Oireachtas Joint and Select Committees

Wednesday, 2 November 2016

Joint Oireachtas Committee on Arts, Heritage, Regional, Rural and Gaeltacht Affairs

Sustaining Viable Rural Communities: Discussion (Resumed)

2:10 pm

Mr. Pat O'Dowd:

On the rural practice support framework, the pre-existing scheme involved the rural practice allowance, which was replaced by the rural practice support framework in May. The allowance was based on a circular issued in 1972. The eligibility criteria were such that the population had to be less than 500 in the centre. The difficulty we had when we started examining this in 2013, in terms of preparing for contract negotiations, was that there was a lack of specificity and no definition as to what exactly the centre was. Is the centre the dot on the map or a catchment area to be serviced by the practice? It proved difficult and it was clear to us that the manner in which times had changed was such that the circular was something of an anachronism and needed to be upgraded and based on more objective and easier-to-define criteria.

There was also a restriction on the general practitioner. In order to qualify for the allowance, he or she had to be residing in the immediate area, which was probably reasonable and understandable at that point in time. With the emergence of better road transport, telecommunications services and the provision of enhanced GP out-of-hours services, we believed the restriction was actually serving as a further disincentive to attracting general practitioners to apply to be on a vacant GMS panel. We examined what we considered to be a more objective model, based on a defined geographical area. We geomapped all the practices in the country using our health intelligence capacity within the HSE and we were able to identify the populations served by each practice within a 4.8 km radius and an 11.7 km radius. We then settled on a rule set stating that if the population within a 4.8 km radius was 2,000 or less, it meant the practice would be ordinarily eligible. We also relaxed the rules around the obligation on the general practitioner to reside in the immediate area. We allowed some flexibility in that regard to make it more attractive for general practitioners to apply for positions.

The net effect was that we entered negotiations with the Irish Medical Organisation under a framework agreement, and we settled and agreed on a new rural practice support framework. As a result of that, the number of practices that are eligible and receiving rural practice support has increased. We now have 253 practice units receiving the support. Prior to the introduction of the scheme, there were 167 recipients.
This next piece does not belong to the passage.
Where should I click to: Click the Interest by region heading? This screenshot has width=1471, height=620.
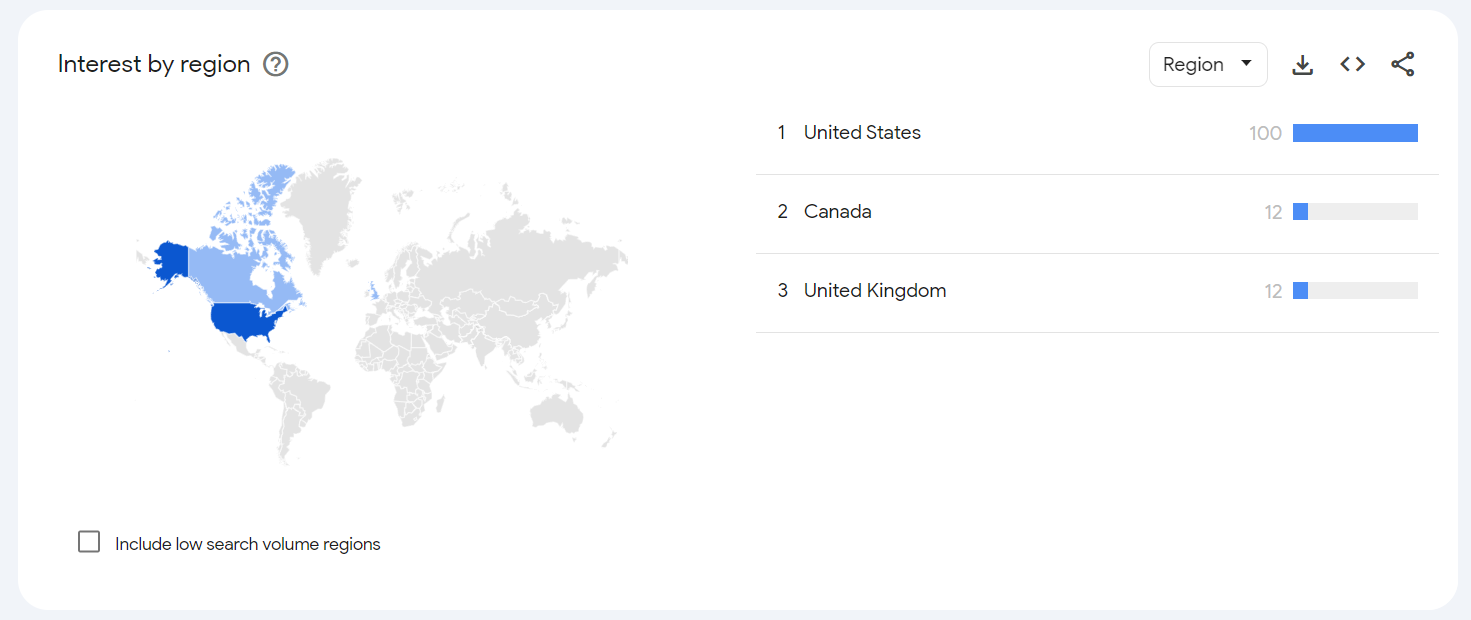[x=154, y=64]
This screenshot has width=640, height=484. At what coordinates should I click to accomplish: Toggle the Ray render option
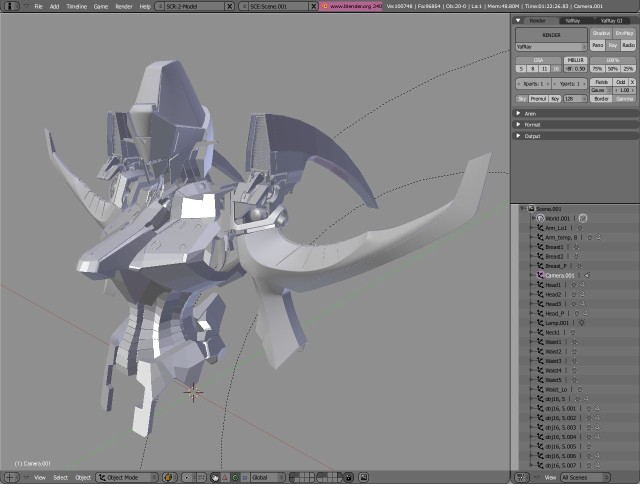pyautogui.click(x=613, y=45)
In addition, the allowance element has increased from €16,000 to €20,000 per practice unit. The rural practice allowance is more than just the allowance; it brings with it other enhanced incentives. For example, a general practitioner receives subsidy support for employing nurses and secretaries. It is based on panel size. If in a non-rural practice there is a panel of 400, one gets four twelfths of the applicable subsidy. By being designated a rural practice benefiting from the rural practice support framework, one actually gets the full subsidy applicable for employing a nurse or secretary. One is also entitled to the full locum contribution allowance for annual, maternity and sick leave, etc. When these are all added together, they amount to a quite significant benefit for designated general practitioners. We estimate the value, on average, is in the order of €40,000 to €45,000 per practice. The cost of implementing the new rural practice support framework is between €5 million and €6 million approximately .
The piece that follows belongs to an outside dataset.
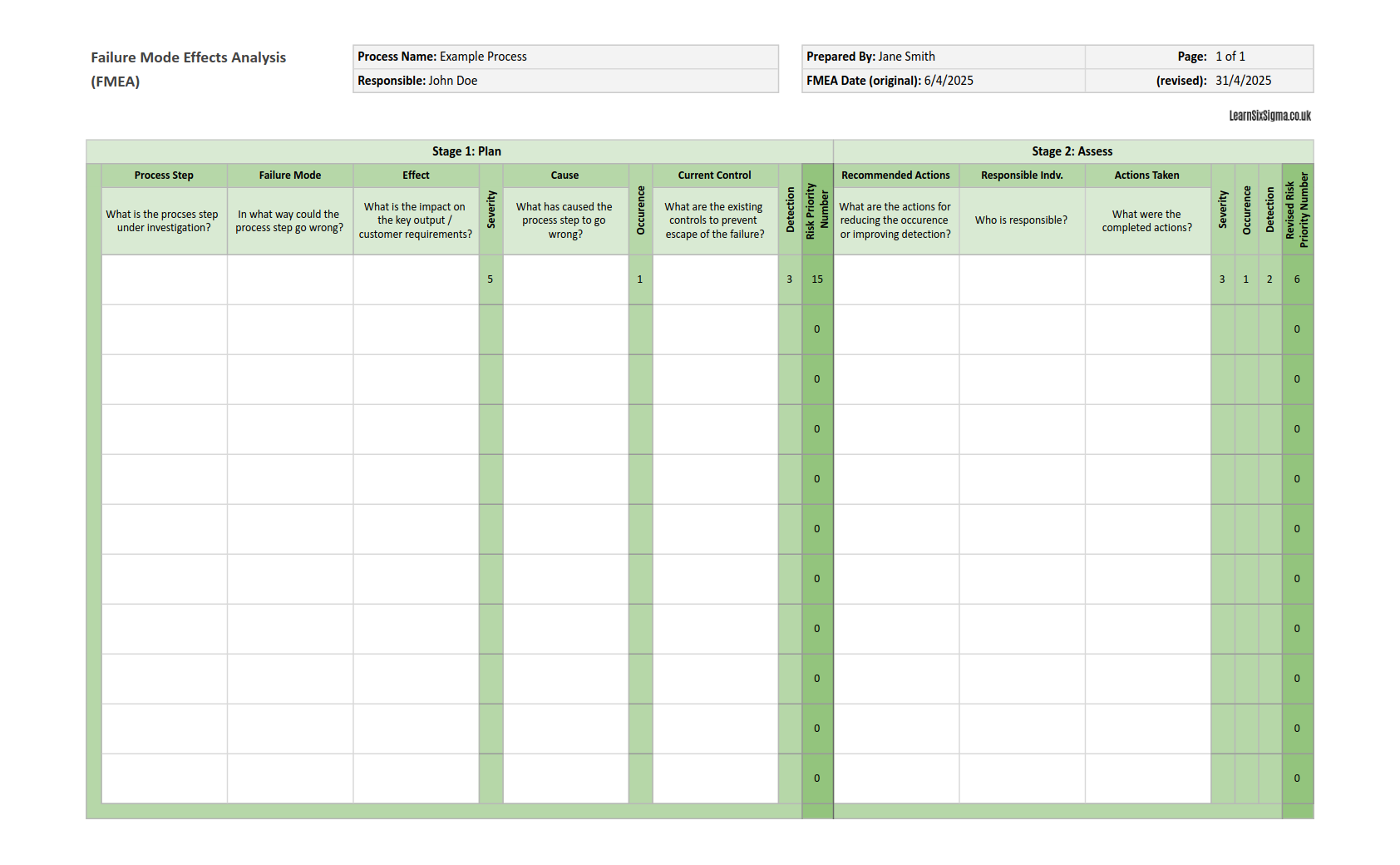1400x865 pixels.
Task: Select the Recommended Actions column header
Action: point(895,175)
I shall now talk about the distance code, as alluded to by Mr. Hennessy. This feature was an integral feature of the GMS fee structure until 2010, and it was then removed under the FEMPI regulations, by statutory instrument. It is estimated that the full-year impact value of the removal of the distance codes is between €5 million and €6 million. I accept, however, that it would have had an increased impact on rural practices, by definition. That is almost self-evident. We have to concede that it did have an impact on rural practice, by definition, although not exclusively. By the same token, the rural practice support framework has introduced some additional funding into rural general practice. Since it was part of the fee structure and because it was amended or revoked under FEMPI, it is not within the HSE's gift to replace or introduce it. The fee structure is ultimately not a function of the HSE. We do not have any direct power or authority to alter the fee structure. It is set centrally and requires ministerial approval. It is not open to the HSE to alter it.